La réponse de la serveuse fut étouffée par un raclement de chaise peu aimable. Lorsque Dorian s'assit, une ambiance glaciale tomba sur notre tablée.

— J'étais avec mon amant, pardi, répliquai-je en mordant dans ma madeleine. Où vouliez-vous que je dorme ? demandai-je, la bouche pleine.

Une tasse se brisa du côté de la cafetière, et les injures de Tina devinrent inaudibles lorsqu'elle se baissa pour ramasser les morceaux.
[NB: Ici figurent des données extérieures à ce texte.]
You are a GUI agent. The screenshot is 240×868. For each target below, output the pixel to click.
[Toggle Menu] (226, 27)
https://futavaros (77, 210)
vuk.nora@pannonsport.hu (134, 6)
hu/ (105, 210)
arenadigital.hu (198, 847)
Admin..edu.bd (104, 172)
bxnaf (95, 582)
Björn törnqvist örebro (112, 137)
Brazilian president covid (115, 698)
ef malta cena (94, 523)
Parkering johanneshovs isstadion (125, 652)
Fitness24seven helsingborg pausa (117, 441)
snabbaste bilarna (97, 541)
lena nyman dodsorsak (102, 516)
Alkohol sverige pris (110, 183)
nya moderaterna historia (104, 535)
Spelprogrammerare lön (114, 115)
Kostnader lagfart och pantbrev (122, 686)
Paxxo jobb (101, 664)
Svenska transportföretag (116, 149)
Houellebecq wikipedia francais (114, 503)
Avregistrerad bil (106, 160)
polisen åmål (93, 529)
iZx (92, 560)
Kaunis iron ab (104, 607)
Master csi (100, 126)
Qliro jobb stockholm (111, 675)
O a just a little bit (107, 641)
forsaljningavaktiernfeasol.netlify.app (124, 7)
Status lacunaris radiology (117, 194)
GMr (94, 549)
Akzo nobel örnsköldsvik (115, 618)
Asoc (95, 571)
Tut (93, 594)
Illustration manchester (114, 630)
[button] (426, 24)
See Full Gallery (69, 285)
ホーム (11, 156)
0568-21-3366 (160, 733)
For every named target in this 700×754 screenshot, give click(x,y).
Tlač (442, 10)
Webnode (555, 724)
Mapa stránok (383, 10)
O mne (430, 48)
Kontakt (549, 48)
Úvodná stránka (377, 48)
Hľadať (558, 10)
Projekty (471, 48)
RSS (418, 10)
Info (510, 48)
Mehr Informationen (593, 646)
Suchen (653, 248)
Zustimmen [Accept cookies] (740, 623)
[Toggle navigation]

— Je vous demande pardon ? Qui ?

La voix du loup résonnait comme un couperet aiguisé derrière ses paroles, tel un écho funèbre. Devant tant d'implication, je rétropédalai :

— La batterie était HS, le moteur aussi, et le chauffage s'est arrêté. Il faisait aussi froid que pendant un hiver dans les White Mountains. Vous connaissez, peut-être ?

Je regardai dehors, m'arrêtant sur les trente centimètres de neige qui coiffaient le loup sculpté au sommet de la fontaine.

— Ah, mais oui, fis-je en me claquant le front, nous sommes en plein dedans !

Sans un mot, Tina s'approcha pour déposer les cafés demandés, accompagnés d'une nouvelle coupelle de mets sucrés. Dorian ne sembla pas la voir, obnubilé par le membre de la Guide désastreux qu'il semblait voir en moi. Une parcelle de peau sous son œil palpitait, comme s'il hésitait entre me tuer sur le champ, et me jeter dehors pour lui faire bouffer la neige. Ou alors, il était en manque de magnésium.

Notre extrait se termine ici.